**YOUR GOAL:** For the entries below, say how many lines hold the word "Given", with the number as the only reply.

**Stored items:**
+--

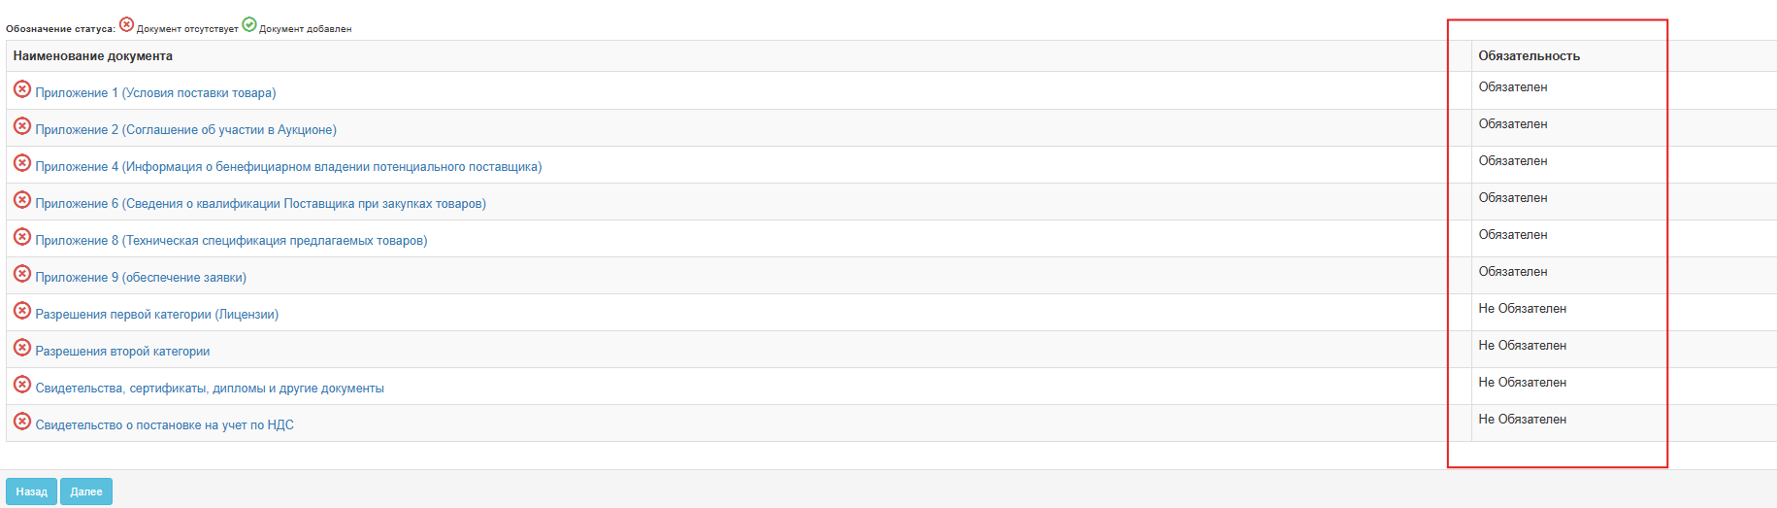
Task: Click red status icon beside Приложение 4
Action: (22, 163)
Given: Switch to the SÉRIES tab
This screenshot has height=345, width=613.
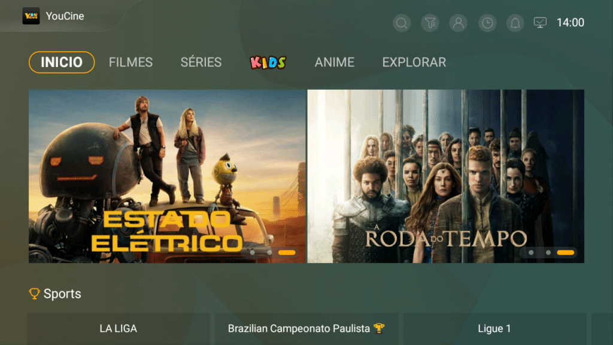Looking at the screenshot, I should coord(201,62).
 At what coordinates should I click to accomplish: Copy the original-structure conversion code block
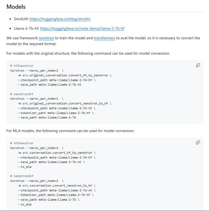[198, 65]
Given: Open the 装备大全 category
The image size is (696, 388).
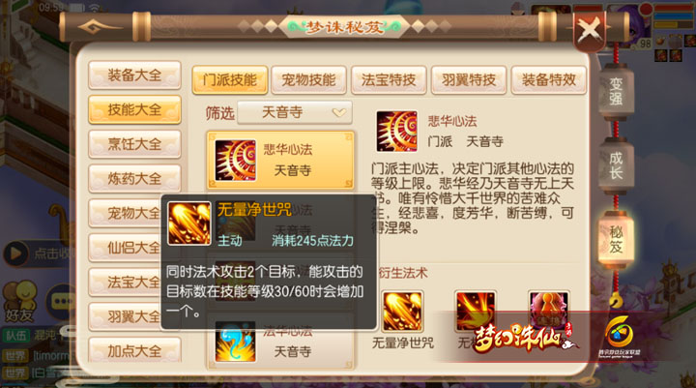Looking at the screenshot, I should click(134, 75).
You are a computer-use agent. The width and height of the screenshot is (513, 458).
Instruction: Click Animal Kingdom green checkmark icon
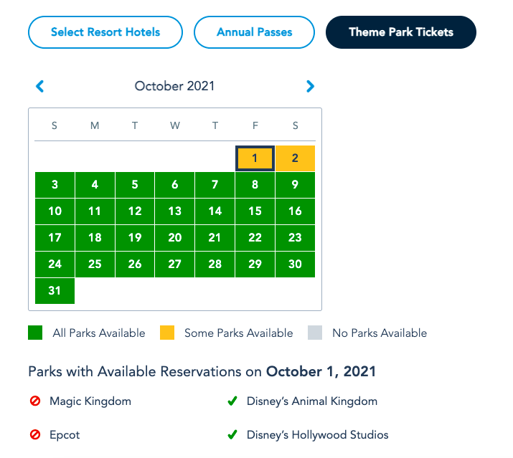coord(232,401)
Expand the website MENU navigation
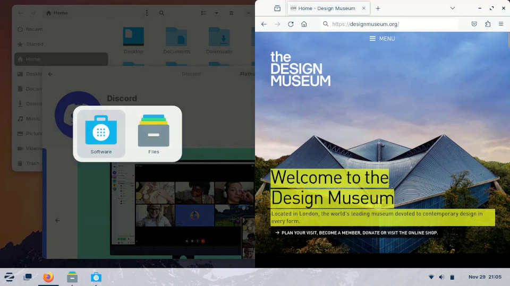 tap(382, 39)
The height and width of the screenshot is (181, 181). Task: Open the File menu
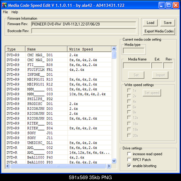coord(5,12)
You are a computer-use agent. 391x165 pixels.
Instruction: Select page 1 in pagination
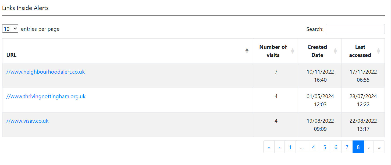pos(290,147)
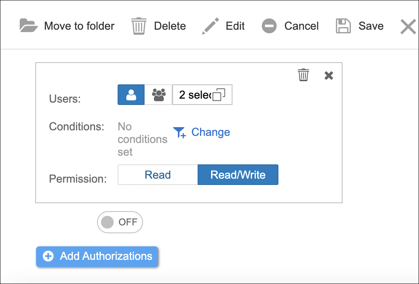Viewport: 419px width, 284px height.
Task: Click the Change conditions link
Action: pos(211,132)
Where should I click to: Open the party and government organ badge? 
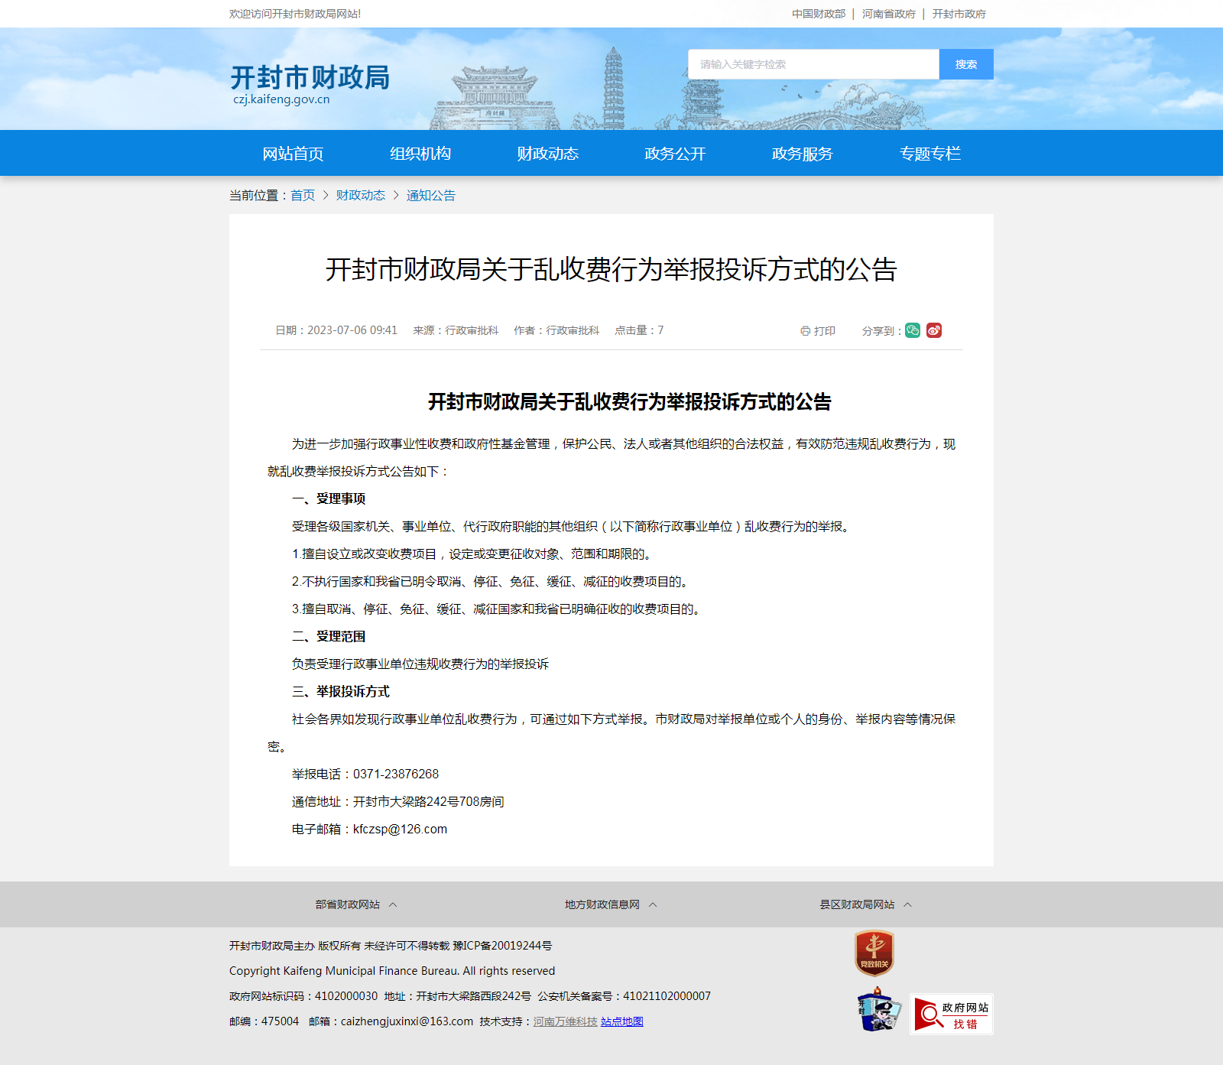(x=874, y=953)
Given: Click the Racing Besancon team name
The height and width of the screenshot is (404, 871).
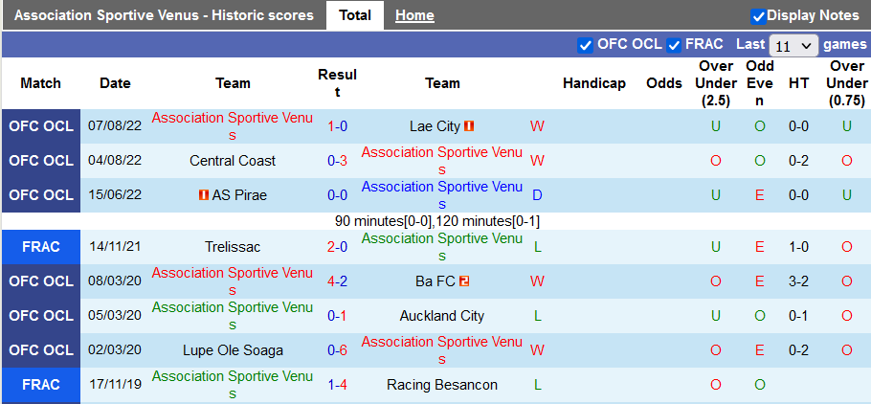Looking at the screenshot, I should coord(442,385).
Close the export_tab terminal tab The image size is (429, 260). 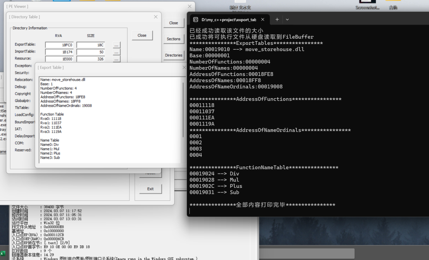(263, 20)
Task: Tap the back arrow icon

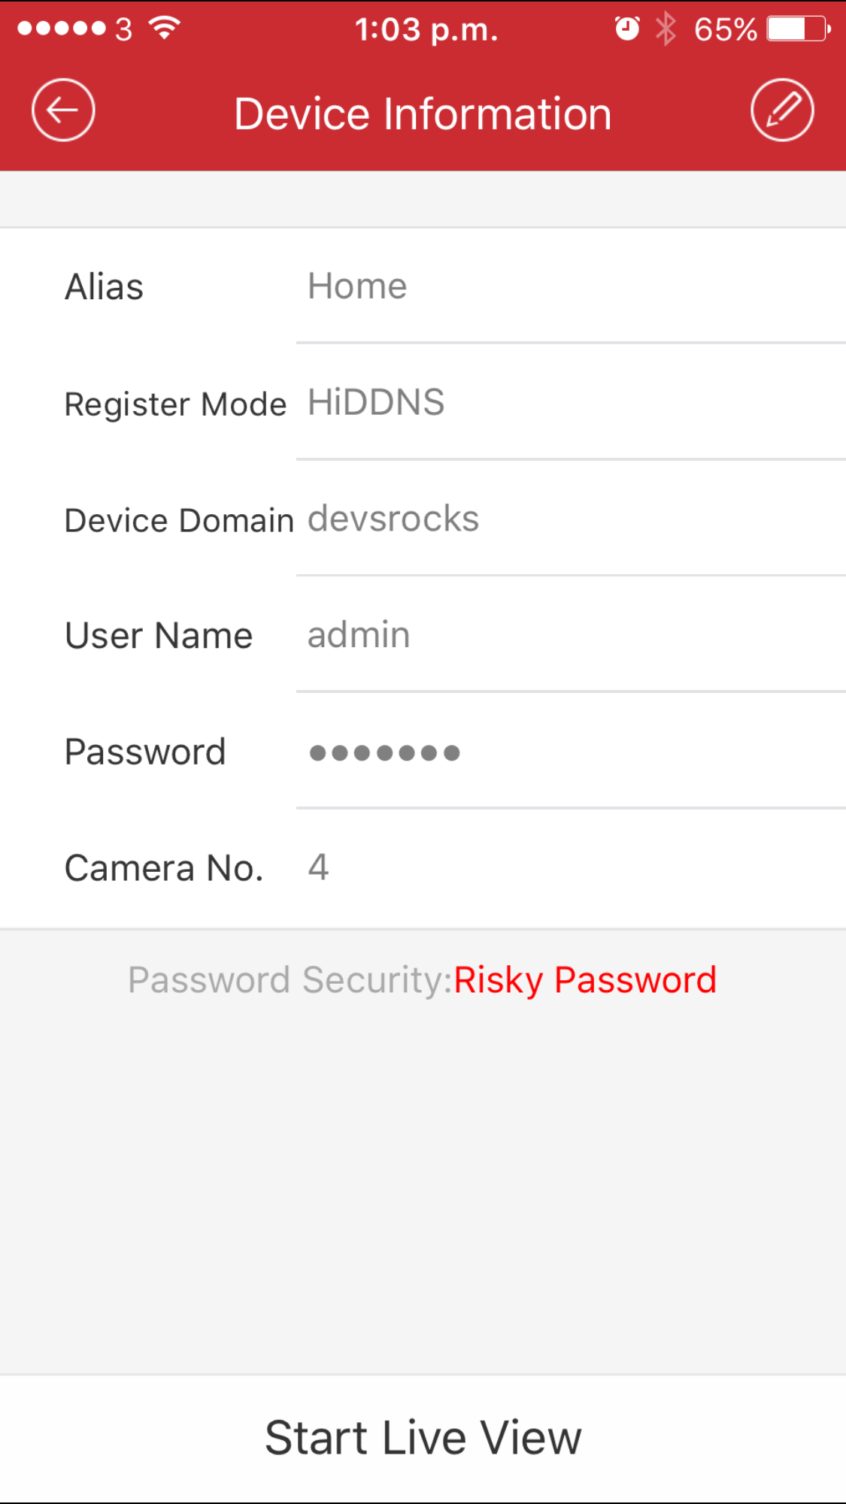Action: click(63, 110)
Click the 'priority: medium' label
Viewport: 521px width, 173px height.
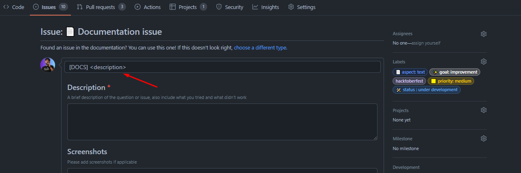pyautogui.click(x=451, y=81)
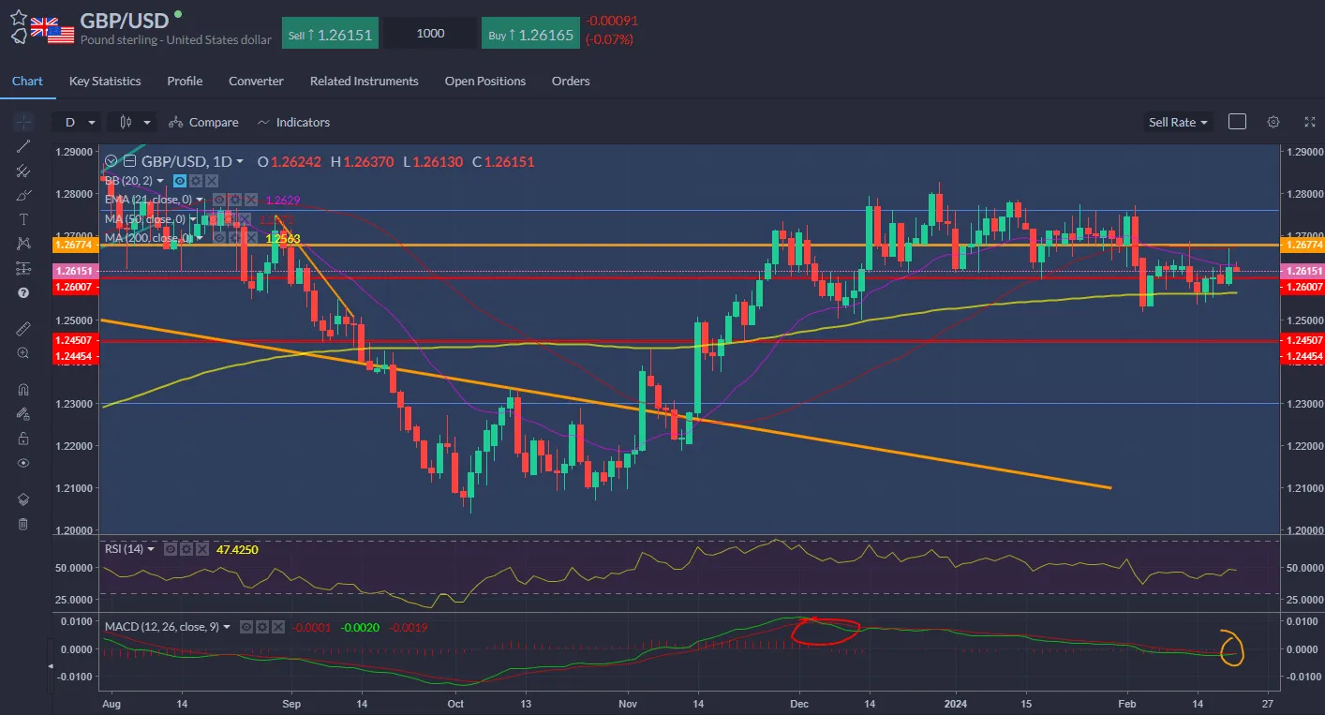This screenshot has height=715, width=1325.
Task: Open the D timeframe dropdown
Action: [x=77, y=122]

+--

**RESPONSE TO THIS EXERCISE:** 3